As coincidence would have it, my dad had surprised Matt with tickets to a weekend Men's conference that next weekend, and we decided that when he came back, we would decide then. We knew God would show us. It was one of the longest weeks of my life. I was heartbroken, and disappointed in myself, but I knew that whatever happened God was in control.

Matt came back from his weekend, and although it wasn't really his "thing", he'd had a moment with God. He shared with me that he had taken his lunch to the top of the stadium, to have some peace and quiet, some time alone (he's kind of like that). He had a conversation with God--or rather God had a conversation with him. It sounds crazy, but this is how it went:

God: "Matt, are you ready to stop walking the fence?"
The Enemy: "No man, you don't want to do that...Don't do it..." etc....
Matt said there was a feeling of chaos and panic in the voice of the enemy....

Matt: "Yes, I'm ready."
God: "Matt, are you ready to be a spiritual leader for Autumn?"

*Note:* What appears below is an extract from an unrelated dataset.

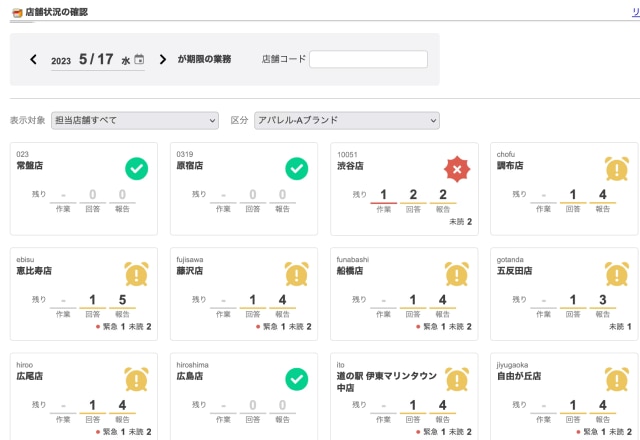
Task: Advance to next day with right arrow
Action: [x=163, y=60]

The Enemy: (really panicking now...confusion, chaotic voice) "No Man, she's not the one for you...don't do it...you don't want her" etc...
Matt: "Yes, I'm ready."

Matt recalls he could feel the enemy fleeing in that moment, and felt a sense of peace.

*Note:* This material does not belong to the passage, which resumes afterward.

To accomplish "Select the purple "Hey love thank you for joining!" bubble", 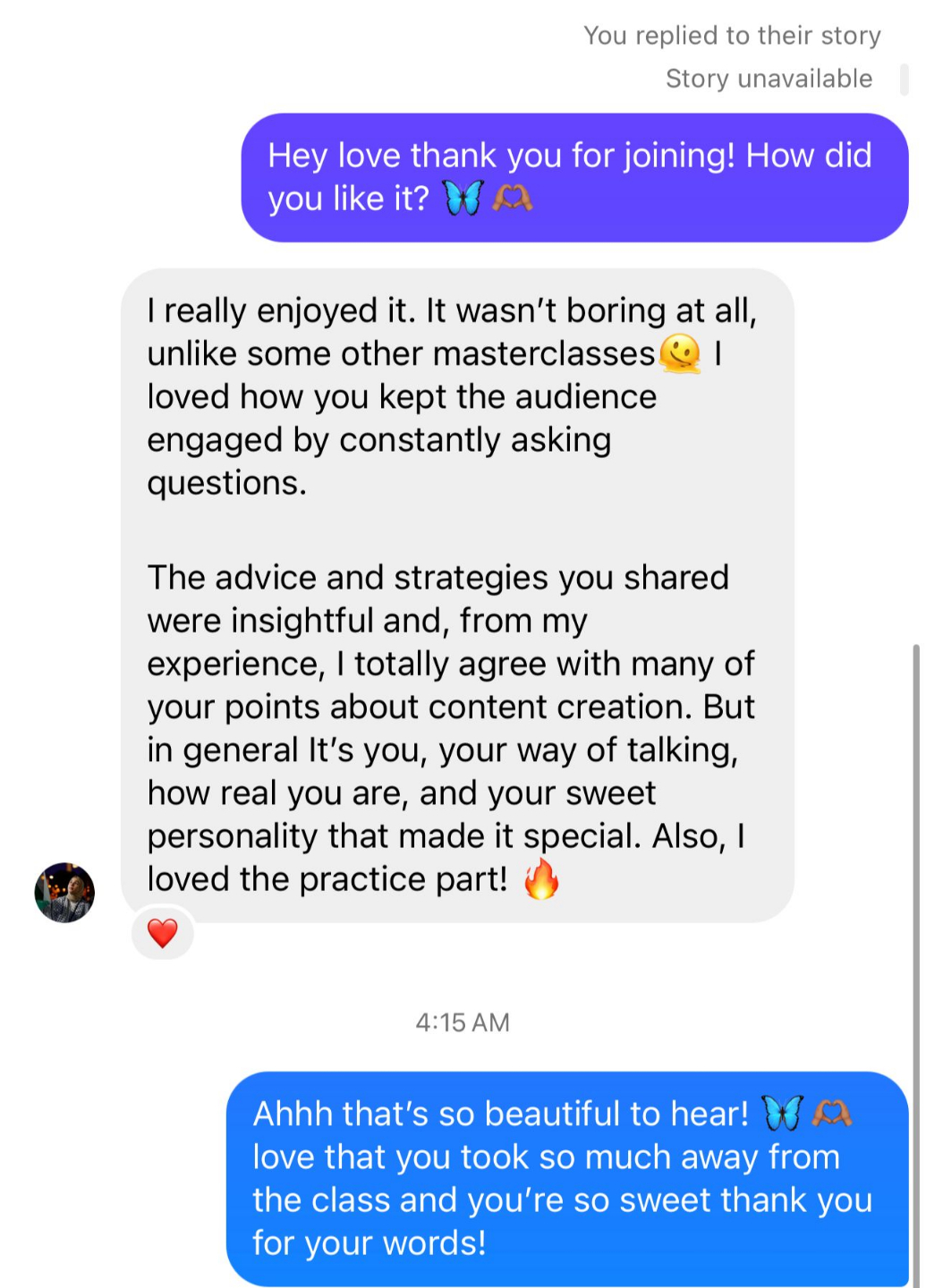I will [x=574, y=177].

It was hard to believe when he told me this story, It was hard even for him to believe, but God made Himself very clear to Matt that day, it was a life changing experience, for both of us. As we continued to date we knew now that we had a commitment to maintain. That God had a plan for our lives, and He intended to bless our future marriage. It was a HUGE lesson. We prayed that God would give us the strength to maintain our purity until our wedding night.

We've had many conversations with couples who did not do this, for one reason or another, and they admit that they wish they had. They wish they didn't have the baggage that they had brought into the marriage. Of course, God can still bless marriages despite our shortcomings, but we are so grateful that in this area, we chose to obey the Lord. There are many areas in our lives that we've made bad decisions, however, I am so thankful that God protected us from our own selfish desires.

I wish couples, teenagers, anyone--could understand the amount of blessing they could have in their marriages in this area, if they would commit to purity before marriage. Marriage is filled with so many ups and downs and hard work....commitment, patience, compromise etc....

One thing I know for sure, is that I know that choosing to wait until our wedding night, and choosing God's vision for our marriage has heaped multiple blessings on us, and saved us from unnecessary heartache and disappointment.

4 comments:

nichole said...

Although this was a great post, I can't get past the red shoes...I must have them! So cute, and look how young you were!

Hip Mama said...

I wish I still had those red shoes... :( oh well...they do seem like you though! As I recall, they were really uncomfortable, but I bought them anyway. Ha!

sarah chia said...

That's awesome. Billy and I set out that expectation before we even dated, too. We'd both already given into sexual temptation and we knew that we needed to be strong against that if we wanted our relationship to work.

(And interestingly, enough... he had a "moment" with God at a men's conference, too. The question he was supposed to answer in his book was "If you knew you couldn't fail what would you do?" He felt like God told him "move to Evansville" where I was. He thought... "that's silly.. I'll write down be a worship pastor." But he couldn't shake the thought, and what do you know? He moved to my town within 6 months. :)

Amy Wright said...

That's the HipMama I knew for years! :)

I am waaaay behind, but I wanted to pop in to say that this is such a great, honest, bold post. wonderful!